I have this code, in which I have rows around 60k. It taking around 4 hrs to complete the whole process. This code is not feasible and want to use apply instead iterrow because of time constraints.
Here is the code,
all_merged_k = pd.DataFrame(columns=all_merged_f.columns)
for index, row in all_merged_f.iterrows():
if (row['route_count'] == 0):
all_merged_k = all_merged_k.append(row)
else:
for i in range(row['route_count']):
row1 = row.copy()
row['Route Number'] = i
row['Route_Broken'] = row1['routes'][i]
all_merged_k = all_merged_k.append(row)
Basically, what the code is doing is that if the route count is 0 then append the same row, if not then whatever the number of counts is it will append that number of rows with all same value except the routes column (as it contains nested list) so breaking them in multiple rows.
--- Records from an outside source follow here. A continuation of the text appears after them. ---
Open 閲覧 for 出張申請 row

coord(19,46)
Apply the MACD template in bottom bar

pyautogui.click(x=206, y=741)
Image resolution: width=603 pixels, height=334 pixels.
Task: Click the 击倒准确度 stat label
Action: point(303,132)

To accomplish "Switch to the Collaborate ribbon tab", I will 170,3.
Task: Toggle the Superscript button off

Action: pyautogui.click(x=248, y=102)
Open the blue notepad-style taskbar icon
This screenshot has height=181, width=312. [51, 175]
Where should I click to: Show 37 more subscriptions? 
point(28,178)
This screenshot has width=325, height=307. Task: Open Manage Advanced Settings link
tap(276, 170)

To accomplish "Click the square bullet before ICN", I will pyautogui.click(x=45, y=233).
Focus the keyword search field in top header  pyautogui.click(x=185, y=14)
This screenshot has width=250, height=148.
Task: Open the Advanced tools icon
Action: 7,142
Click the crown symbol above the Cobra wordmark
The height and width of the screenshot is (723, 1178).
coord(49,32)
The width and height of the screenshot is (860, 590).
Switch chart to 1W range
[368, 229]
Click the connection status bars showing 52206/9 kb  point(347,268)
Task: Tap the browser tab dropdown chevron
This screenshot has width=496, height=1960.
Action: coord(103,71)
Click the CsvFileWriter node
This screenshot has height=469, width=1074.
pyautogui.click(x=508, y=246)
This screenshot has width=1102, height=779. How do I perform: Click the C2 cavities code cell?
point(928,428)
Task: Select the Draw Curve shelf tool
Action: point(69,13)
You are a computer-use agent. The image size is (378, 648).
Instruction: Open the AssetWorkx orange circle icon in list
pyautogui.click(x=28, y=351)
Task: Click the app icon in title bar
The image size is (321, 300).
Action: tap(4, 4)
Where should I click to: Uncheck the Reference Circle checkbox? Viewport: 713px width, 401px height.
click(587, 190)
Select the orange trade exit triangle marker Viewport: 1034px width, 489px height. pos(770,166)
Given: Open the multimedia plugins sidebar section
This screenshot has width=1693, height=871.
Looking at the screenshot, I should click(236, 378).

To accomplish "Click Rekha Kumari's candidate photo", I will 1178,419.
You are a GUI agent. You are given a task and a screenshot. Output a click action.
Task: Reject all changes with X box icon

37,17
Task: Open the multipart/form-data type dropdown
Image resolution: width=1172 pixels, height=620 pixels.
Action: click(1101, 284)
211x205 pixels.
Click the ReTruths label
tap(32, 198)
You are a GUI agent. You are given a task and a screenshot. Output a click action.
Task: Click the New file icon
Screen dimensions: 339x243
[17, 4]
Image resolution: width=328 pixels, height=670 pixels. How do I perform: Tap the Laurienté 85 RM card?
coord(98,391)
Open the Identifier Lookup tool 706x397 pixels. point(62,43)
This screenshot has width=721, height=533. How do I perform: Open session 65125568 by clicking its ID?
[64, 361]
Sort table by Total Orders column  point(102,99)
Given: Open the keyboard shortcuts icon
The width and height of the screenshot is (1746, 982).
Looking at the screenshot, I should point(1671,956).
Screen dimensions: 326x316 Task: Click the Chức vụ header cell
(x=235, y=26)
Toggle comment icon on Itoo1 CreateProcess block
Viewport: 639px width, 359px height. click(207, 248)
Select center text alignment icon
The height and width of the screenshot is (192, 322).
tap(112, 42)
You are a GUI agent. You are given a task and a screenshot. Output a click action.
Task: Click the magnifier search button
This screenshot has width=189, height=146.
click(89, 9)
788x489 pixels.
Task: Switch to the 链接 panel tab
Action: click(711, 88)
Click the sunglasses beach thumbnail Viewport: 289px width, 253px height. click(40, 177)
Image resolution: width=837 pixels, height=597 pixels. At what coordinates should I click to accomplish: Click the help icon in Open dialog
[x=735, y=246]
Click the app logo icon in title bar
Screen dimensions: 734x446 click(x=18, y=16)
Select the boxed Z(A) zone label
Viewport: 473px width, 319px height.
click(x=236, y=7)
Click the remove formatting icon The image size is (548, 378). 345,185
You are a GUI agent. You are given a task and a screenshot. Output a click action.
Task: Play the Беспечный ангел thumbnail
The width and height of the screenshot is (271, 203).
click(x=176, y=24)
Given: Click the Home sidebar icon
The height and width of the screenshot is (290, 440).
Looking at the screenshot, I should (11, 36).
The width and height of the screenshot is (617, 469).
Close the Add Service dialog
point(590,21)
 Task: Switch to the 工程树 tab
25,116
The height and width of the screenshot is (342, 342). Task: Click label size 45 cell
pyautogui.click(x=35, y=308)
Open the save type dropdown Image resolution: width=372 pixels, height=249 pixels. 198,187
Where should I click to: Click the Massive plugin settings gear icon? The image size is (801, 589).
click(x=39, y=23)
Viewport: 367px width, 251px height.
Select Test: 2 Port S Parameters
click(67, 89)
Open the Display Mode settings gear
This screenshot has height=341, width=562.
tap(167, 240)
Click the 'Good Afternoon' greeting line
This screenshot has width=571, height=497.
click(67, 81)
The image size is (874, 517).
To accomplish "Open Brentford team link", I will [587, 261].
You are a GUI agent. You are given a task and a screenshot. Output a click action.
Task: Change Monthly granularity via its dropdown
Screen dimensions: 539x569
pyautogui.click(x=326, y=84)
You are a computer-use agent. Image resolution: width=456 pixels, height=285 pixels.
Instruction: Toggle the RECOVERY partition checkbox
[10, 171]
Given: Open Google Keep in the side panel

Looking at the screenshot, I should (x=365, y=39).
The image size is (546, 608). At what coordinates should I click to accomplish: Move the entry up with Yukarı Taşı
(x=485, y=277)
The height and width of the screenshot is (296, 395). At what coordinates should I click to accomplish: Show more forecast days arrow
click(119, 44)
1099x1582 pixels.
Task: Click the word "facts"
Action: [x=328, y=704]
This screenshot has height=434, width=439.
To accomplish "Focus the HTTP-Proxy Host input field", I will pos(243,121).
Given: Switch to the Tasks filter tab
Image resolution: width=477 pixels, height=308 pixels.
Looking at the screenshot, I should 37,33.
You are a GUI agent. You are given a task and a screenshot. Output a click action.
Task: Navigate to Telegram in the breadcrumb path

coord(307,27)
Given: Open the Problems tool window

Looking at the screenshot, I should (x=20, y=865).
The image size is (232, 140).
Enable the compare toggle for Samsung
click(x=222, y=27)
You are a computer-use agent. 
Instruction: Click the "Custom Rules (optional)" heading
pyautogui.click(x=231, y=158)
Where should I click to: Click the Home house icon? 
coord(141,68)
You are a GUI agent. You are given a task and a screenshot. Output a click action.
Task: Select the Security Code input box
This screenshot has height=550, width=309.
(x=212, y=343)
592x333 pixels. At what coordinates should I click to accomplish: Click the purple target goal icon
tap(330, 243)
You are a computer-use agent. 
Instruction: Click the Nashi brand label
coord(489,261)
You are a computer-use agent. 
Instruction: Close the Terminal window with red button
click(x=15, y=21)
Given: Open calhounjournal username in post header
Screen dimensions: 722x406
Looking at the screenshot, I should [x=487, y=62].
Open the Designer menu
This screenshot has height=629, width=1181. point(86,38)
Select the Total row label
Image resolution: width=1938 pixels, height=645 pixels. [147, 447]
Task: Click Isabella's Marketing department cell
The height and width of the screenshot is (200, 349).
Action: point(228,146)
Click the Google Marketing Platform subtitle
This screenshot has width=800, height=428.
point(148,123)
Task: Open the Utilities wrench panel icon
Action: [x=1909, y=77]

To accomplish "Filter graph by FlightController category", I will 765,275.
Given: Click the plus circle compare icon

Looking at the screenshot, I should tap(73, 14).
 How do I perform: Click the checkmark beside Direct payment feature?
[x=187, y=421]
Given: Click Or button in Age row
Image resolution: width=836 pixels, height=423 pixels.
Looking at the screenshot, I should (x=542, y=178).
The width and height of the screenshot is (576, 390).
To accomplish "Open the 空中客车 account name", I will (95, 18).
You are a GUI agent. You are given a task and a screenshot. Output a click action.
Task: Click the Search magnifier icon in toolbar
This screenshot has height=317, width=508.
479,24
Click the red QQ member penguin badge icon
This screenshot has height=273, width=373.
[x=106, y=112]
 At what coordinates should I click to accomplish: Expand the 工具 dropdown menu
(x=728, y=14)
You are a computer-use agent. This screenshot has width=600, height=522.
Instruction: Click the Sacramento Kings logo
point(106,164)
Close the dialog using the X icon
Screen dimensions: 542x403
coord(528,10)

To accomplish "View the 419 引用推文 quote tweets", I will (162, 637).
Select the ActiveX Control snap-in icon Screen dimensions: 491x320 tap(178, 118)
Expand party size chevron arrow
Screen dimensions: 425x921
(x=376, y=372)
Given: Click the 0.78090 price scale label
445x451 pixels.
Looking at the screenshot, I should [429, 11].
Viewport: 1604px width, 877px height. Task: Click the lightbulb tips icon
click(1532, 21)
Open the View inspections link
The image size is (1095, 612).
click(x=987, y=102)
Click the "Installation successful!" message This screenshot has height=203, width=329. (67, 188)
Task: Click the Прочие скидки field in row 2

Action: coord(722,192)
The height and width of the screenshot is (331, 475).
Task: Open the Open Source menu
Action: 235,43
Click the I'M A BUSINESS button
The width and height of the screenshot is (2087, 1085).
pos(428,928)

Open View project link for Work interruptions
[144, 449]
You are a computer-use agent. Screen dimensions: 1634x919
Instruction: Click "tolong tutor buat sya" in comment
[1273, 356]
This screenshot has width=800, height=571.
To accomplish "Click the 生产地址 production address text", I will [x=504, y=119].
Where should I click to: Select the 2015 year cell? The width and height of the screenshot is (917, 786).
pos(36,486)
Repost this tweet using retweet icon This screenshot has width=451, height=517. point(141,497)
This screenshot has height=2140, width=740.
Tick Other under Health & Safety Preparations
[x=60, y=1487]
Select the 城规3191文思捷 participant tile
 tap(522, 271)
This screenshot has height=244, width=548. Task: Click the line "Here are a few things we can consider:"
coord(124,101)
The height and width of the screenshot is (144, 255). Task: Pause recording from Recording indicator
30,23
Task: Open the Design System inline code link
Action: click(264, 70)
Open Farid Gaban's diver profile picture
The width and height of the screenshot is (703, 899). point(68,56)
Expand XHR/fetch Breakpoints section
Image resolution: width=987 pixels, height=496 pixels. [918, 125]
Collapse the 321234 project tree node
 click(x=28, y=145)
And adding them in new columns called Route_Broken and Route Number.
Sample of data:
routes route_count
[[CHN-IND]] 1
[[CHN-IND],[IND-KOR]] 2
O/P data:
routes route_count Broken_Route Route Number
[[CHN-IND]] 1 [CHN-IND] 1
[[CHN-IND],[IND-KOR]] 2 [CHN-IND] 1
[[CHN-IND],[IND-KOR]] 2 [IND-KOR] 2
Can it be possible using apply because 4 hrs is very high and cant be put into production. I need extreme help. Pls help me.
So below code doesn't work
df.join(df['routes'].explode().rename('Broken_Route')) \
.assign(**{'Route Number': lambda x: x.groupby(level=0).cumcount().add(1)})
or
(df.assign(Broken_Route=df['routes'],
count=df['routes'].str.len().apply(range))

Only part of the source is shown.